Edward’s father, Sir John Stanley, sees both working-class literacy and community rituals as threats to property, order and hierarchy. Outlawing the rituals under property laws, he ensures that William is convicted on a trumped-up charge of trespass. William is taken to London for punishment, vowing to Esther that he will return to her. Accompanied by assorted convicts (who, like him, are from disadvantaged working-class groups including Cockneys and Irish labourers) he is then transported to Australia.

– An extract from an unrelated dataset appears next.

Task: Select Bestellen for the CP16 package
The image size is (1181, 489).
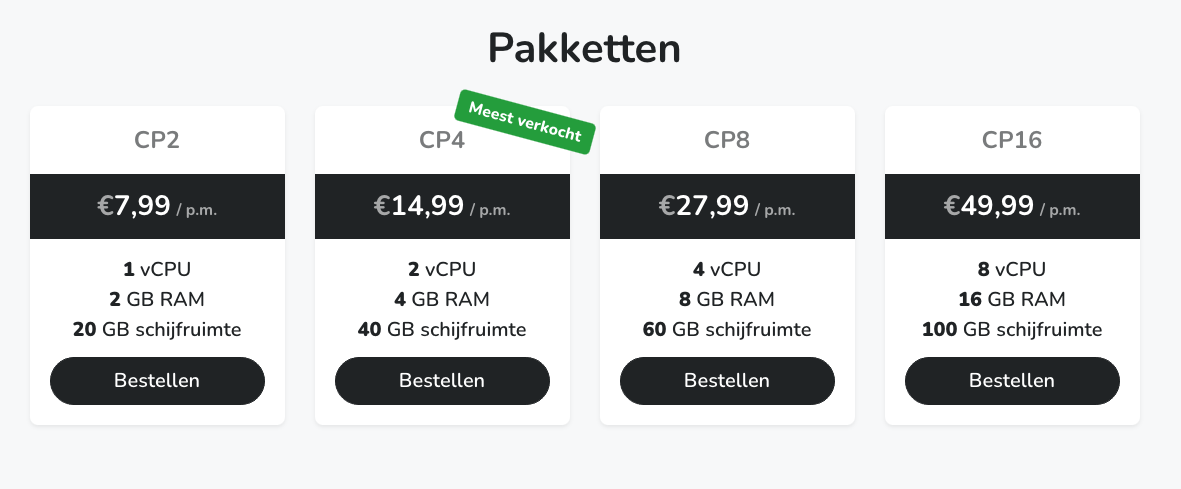Action: coord(1012,381)
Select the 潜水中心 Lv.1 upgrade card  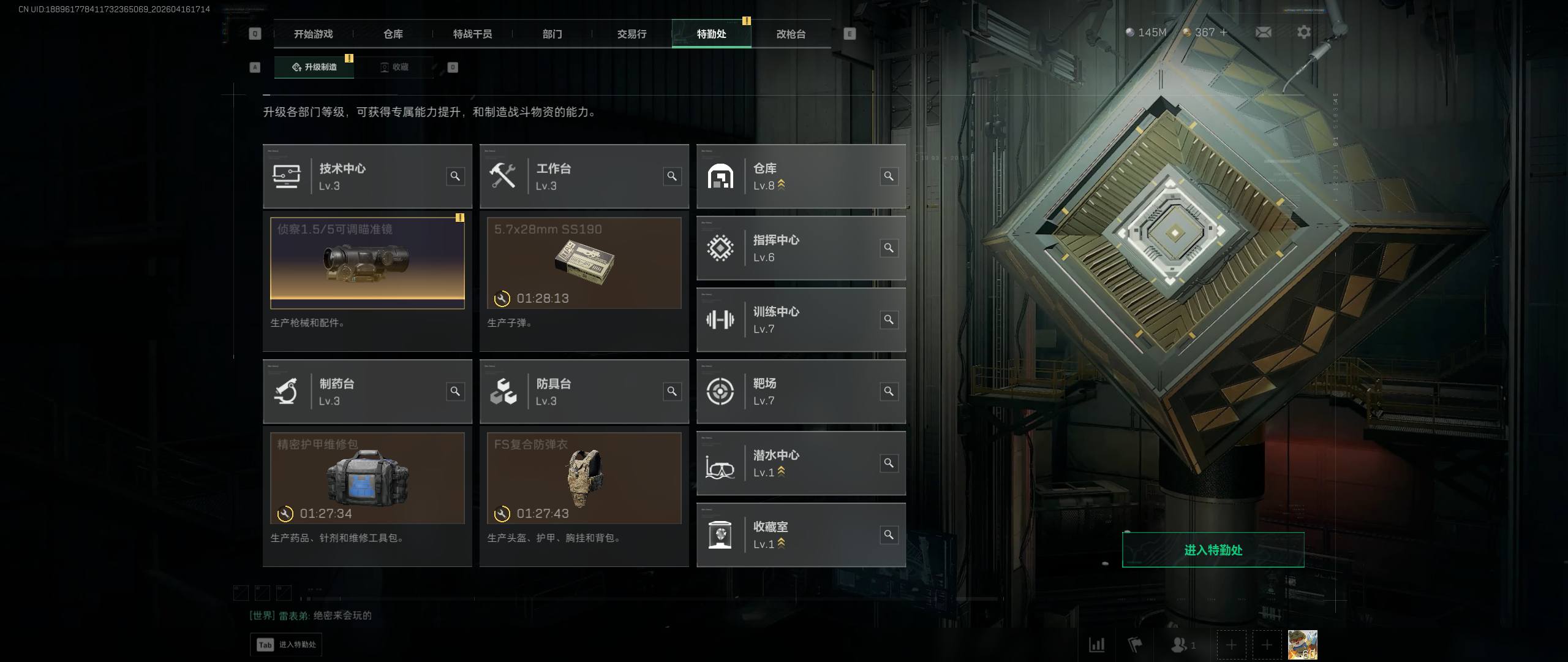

On arrival at the Australian settlement, William becomes part of an escape attempt of which he is the only survivor and the only successful escapee. Given the opportunity to return, he determines to remain a free man in the wilderness, no longer trusting his own society’s values (including its promises and punishments). After wandering for days, surviving wildfires and privations, he eventually collapses from exhaustion in the outback on the grave of an Aboriginal shaman. He is discovered by aborigines of the Beingalite people, who regard him as the reincarnation of their shaman Murrangurk, an idea reinforced by William's epilepsy.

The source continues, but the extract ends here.